Virgil got up, rinsed his hands and face in the kitchen sink, and dried himself with a paper towel, and said, "The Washington shooting could be the critical one that breaks this, because it'll bring light from an entirely different direction. Unless he's a nut…"
He went out and dropped on the couch, and she brought her beer along and dropped next to him, and he put his arm around her shoulders and she said, "It's a little scary, all right."
"It's a little scary when you think that somebody broke into Zoe's place."
"Well, I do have a gun, a shotgun, a twenty-gauge that Joe bought me," she said. "It's under my bed. My windows are pretty good-I was thinking I could stack some beer cans behind the doors, and if they fall over…"

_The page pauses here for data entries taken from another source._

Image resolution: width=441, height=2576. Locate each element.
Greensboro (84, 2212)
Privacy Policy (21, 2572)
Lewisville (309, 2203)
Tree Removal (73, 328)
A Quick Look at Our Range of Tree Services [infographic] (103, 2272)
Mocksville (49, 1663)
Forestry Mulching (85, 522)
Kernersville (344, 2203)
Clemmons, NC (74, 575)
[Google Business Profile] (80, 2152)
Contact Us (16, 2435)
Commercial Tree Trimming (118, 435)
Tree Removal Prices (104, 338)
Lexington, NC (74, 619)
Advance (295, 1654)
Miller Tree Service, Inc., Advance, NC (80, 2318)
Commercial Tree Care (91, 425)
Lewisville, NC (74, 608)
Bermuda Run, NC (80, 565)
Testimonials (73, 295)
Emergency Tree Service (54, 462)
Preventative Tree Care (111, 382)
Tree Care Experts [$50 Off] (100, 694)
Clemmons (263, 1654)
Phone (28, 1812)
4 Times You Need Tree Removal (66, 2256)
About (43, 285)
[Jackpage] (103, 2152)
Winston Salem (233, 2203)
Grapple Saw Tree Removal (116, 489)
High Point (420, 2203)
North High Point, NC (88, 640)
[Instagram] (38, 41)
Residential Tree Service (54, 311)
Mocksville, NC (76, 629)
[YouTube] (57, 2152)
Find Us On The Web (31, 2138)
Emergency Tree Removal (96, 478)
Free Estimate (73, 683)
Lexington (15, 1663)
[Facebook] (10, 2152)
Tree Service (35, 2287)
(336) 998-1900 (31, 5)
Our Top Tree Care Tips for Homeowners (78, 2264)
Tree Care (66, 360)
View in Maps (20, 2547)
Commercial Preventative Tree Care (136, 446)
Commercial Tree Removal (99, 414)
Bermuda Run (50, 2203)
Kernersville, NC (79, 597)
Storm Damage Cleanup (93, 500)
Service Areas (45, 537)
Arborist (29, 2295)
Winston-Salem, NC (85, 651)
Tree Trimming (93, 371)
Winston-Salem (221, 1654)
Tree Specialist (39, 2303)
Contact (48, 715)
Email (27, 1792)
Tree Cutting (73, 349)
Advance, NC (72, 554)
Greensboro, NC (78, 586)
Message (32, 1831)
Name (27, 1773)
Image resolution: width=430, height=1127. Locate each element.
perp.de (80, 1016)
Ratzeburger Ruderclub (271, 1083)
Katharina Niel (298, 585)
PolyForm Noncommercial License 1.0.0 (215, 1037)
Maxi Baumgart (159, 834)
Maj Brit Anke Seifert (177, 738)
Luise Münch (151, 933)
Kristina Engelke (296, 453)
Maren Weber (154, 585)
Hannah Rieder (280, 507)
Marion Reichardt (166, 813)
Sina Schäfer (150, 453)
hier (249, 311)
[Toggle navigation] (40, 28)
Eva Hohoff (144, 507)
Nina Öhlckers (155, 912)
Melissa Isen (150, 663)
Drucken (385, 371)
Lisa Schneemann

"Lock yourself in the bedroom with your cell phone and scream for help," Virgil said.
"Mmm," she said.
Virgil stroked her hair and she leaned closer, and he kissed her; and events moved along, as they do, and at some point down the line, he popped the catch on her brassiere and slipped his hands around her breasts. They were, in the whole world of breasts, on the smaller side, but that was fine with Virgil. He'd seen more than one of his mother's friends go from 38C to 38-Long, and that was not a problem with the slender ones…
"Mmmm."
They were both breathing hard, and he was in the precise process of squeezing her left nipple between his thumb and forefinger, like picking a blueberry, and she had a hand on his belt buckle, when his cell phone went off.
She jumped and said, "Virgil… For God's sakes, you left your phone on?"

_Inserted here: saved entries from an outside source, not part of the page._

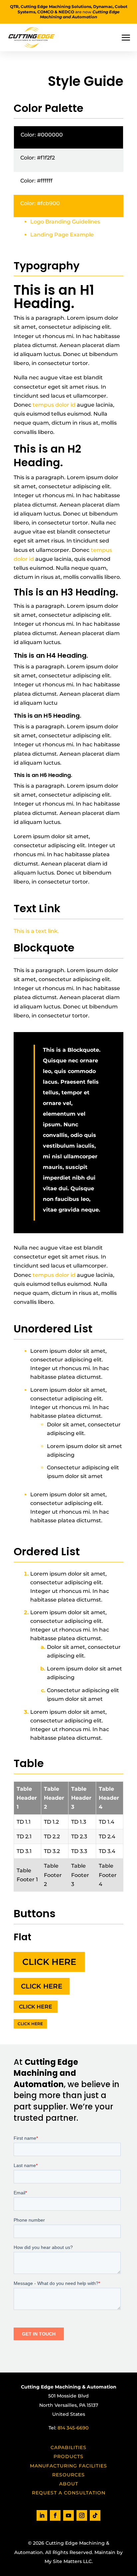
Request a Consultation (68, 2493)
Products (68, 2456)
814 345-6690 (73, 2428)
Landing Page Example (62, 234)
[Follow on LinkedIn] (42, 2515)
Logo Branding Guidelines (65, 221)
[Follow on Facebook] (55, 2515)
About (68, 2484)
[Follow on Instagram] (81, 2515)
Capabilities (68, 2447)
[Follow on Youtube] (68, 2515)
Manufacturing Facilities (68, 2466)
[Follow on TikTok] (95, 2515)
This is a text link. (36, 931)
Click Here (49, 1962)
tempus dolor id (54, 405)
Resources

The curse of being a cop, and not the first time this had happened to him. He groaned and thought about letting it go, but curiosity got the better of him and he slipped it out. The sheriff. He groaned again.
"Who is it?"
"The sheriff," he said.
"Well… answer it. Better than wondering what he wants," Sig said.
Virgil clicked up the phone and Sanders asked, "Where are you?"
"Just got some gas, I'm gonna turn in," Virgil lied.
"Head over to the hospital," Sanders said. "One of my guys called two minutes ago and said Jan Washington woke up, and she's talking. You need to talk to her-just in case."
"In case…"
"She dies," Sanders said.
"Of course," Virgil said.
He hung up and looked at Signy for a minute, and said, "I can't help it."
He told her what happened and she stood up and said, "Then you really do have to go. Come on. Get up."
They went to the door, and she was tangled up in her shirt and brassiere, and Virgil stopped to kiss her good-bye and she said, "I'm a mess," and she stopped fighting the tangle of clothing and simply took it off, and Virgil asked, "Aw, man, did you have to do that?" and he crowded her into the corner between the door and the wall, and they were in there for a minute or so and then she pushed away, laughing, and said, "Take a good look, buster, and get out of here."
He got out.
Preceded by what he believed to be the most substantial erection he'd had since junior high.